First find the line with "Click the empty" in the entries below, then set down exactly every line through the line with "Given: Select the", that line included.

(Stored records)
^^^^^^^^

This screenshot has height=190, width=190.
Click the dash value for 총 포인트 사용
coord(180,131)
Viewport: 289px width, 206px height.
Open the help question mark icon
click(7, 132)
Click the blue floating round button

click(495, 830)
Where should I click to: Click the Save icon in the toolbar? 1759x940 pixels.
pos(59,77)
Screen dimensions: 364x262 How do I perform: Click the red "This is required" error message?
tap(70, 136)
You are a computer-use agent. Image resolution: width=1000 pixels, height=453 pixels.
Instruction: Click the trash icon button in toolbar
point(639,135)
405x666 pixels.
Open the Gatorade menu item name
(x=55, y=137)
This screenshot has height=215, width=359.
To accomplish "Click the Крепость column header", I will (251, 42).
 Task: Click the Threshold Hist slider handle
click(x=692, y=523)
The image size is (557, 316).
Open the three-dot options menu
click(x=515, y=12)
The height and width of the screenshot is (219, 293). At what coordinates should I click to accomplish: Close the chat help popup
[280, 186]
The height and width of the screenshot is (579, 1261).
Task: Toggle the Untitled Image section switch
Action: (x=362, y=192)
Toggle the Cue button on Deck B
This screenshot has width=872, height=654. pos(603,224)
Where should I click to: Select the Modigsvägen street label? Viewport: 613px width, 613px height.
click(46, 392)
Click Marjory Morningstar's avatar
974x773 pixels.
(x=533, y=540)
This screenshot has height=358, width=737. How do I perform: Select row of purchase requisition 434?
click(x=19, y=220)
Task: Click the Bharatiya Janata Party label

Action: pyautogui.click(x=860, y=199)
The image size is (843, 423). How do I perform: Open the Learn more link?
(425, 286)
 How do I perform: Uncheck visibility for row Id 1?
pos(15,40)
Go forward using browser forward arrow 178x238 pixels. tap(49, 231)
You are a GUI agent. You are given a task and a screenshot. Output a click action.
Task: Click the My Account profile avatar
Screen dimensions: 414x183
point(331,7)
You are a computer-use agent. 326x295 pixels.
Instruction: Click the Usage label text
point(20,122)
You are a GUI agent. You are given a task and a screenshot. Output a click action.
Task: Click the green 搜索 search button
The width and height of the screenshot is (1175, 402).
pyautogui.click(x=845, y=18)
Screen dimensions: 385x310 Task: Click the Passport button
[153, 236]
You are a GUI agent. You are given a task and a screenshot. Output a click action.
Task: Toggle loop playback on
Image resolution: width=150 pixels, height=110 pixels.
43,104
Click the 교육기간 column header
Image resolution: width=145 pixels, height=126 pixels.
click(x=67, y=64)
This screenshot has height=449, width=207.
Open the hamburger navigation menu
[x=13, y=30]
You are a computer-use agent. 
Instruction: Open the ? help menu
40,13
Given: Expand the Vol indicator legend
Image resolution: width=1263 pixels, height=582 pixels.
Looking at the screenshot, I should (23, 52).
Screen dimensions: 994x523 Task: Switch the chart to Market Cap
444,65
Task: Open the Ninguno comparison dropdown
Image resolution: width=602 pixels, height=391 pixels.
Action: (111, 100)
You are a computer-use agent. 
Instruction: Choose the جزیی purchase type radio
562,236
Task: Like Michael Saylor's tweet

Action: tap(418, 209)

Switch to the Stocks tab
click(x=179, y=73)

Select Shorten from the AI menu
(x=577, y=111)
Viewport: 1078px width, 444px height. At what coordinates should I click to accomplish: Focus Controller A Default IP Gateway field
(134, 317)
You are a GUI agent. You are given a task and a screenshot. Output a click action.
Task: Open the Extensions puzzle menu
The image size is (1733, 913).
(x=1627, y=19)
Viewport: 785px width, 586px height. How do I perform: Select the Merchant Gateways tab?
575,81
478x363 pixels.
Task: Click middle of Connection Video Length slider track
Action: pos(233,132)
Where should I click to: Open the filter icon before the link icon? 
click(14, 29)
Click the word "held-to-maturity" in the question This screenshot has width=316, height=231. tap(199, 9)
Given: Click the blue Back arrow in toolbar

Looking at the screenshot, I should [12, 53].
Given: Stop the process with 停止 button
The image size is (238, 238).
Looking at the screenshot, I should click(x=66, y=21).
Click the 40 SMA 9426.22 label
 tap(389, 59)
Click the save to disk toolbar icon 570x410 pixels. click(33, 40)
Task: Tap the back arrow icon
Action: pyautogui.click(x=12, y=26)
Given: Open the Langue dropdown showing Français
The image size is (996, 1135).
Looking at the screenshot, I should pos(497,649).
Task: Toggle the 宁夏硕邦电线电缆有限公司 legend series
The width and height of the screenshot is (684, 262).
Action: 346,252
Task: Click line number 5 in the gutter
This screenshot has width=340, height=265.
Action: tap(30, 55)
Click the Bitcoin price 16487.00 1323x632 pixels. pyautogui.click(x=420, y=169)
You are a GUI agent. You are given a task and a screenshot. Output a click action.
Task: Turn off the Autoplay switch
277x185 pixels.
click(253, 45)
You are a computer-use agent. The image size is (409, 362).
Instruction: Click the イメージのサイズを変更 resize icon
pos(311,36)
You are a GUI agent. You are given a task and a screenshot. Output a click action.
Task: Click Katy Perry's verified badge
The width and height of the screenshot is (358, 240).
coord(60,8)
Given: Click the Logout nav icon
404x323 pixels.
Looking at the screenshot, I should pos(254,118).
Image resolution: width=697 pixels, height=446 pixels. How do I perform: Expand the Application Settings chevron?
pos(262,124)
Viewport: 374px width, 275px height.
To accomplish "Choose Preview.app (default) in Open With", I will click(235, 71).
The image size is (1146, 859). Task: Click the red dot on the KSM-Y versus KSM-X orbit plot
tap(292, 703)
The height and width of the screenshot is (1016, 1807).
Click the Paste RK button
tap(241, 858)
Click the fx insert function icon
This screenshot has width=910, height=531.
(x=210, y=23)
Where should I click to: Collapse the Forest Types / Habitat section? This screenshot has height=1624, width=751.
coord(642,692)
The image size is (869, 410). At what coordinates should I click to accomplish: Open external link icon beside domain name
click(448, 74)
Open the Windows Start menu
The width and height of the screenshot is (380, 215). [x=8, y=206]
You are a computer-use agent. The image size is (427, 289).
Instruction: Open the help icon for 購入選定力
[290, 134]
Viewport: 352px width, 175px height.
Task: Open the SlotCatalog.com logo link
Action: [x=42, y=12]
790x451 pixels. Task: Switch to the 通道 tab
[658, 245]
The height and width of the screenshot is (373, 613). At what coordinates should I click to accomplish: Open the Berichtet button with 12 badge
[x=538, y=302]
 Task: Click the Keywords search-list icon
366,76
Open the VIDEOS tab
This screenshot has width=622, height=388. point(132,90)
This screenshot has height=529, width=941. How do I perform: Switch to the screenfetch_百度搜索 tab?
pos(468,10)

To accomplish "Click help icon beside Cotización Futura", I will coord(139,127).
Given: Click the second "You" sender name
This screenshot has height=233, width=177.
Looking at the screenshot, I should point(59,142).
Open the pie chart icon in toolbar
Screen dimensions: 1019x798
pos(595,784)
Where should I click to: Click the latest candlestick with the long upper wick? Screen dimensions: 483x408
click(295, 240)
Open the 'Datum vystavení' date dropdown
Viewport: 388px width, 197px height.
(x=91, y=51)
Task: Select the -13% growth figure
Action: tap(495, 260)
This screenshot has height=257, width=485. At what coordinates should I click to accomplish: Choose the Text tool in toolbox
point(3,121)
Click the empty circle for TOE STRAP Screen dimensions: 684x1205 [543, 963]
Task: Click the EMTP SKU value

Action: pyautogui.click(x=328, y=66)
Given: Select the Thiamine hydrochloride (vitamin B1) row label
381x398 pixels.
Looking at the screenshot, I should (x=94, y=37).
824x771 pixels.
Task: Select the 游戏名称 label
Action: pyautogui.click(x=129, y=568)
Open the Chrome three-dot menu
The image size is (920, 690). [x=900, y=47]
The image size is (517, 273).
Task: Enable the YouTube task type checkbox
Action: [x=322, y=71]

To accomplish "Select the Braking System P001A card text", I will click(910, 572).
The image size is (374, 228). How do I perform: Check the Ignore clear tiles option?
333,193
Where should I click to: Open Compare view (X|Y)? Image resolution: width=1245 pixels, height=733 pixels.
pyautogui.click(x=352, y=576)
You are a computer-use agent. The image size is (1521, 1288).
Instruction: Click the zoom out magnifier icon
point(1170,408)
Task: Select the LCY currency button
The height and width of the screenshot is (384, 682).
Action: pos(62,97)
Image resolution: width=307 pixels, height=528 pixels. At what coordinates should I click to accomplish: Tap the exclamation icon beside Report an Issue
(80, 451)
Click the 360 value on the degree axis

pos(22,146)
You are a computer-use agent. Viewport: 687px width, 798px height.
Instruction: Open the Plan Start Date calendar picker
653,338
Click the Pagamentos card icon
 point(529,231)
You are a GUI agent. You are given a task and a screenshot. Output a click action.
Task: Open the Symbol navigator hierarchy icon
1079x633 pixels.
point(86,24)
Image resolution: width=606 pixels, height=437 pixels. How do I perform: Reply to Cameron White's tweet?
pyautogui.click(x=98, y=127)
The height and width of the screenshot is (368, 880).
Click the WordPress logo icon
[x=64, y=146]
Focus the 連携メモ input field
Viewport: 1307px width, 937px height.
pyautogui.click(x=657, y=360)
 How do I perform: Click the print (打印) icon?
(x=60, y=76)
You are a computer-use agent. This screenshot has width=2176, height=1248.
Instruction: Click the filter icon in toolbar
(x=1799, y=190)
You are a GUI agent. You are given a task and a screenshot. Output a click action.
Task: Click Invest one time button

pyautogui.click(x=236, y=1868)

^^^^^^^^

**The completed task**.
Click the empty circle for TOE STRAP Screen dimensions: 684x1205 [543, 963]
Task: Click the EMTP SKU value

Action: pyautogui.click(x=328, y=66)
Given: Select the Thiamine hydrochloride (vitamin B1) row label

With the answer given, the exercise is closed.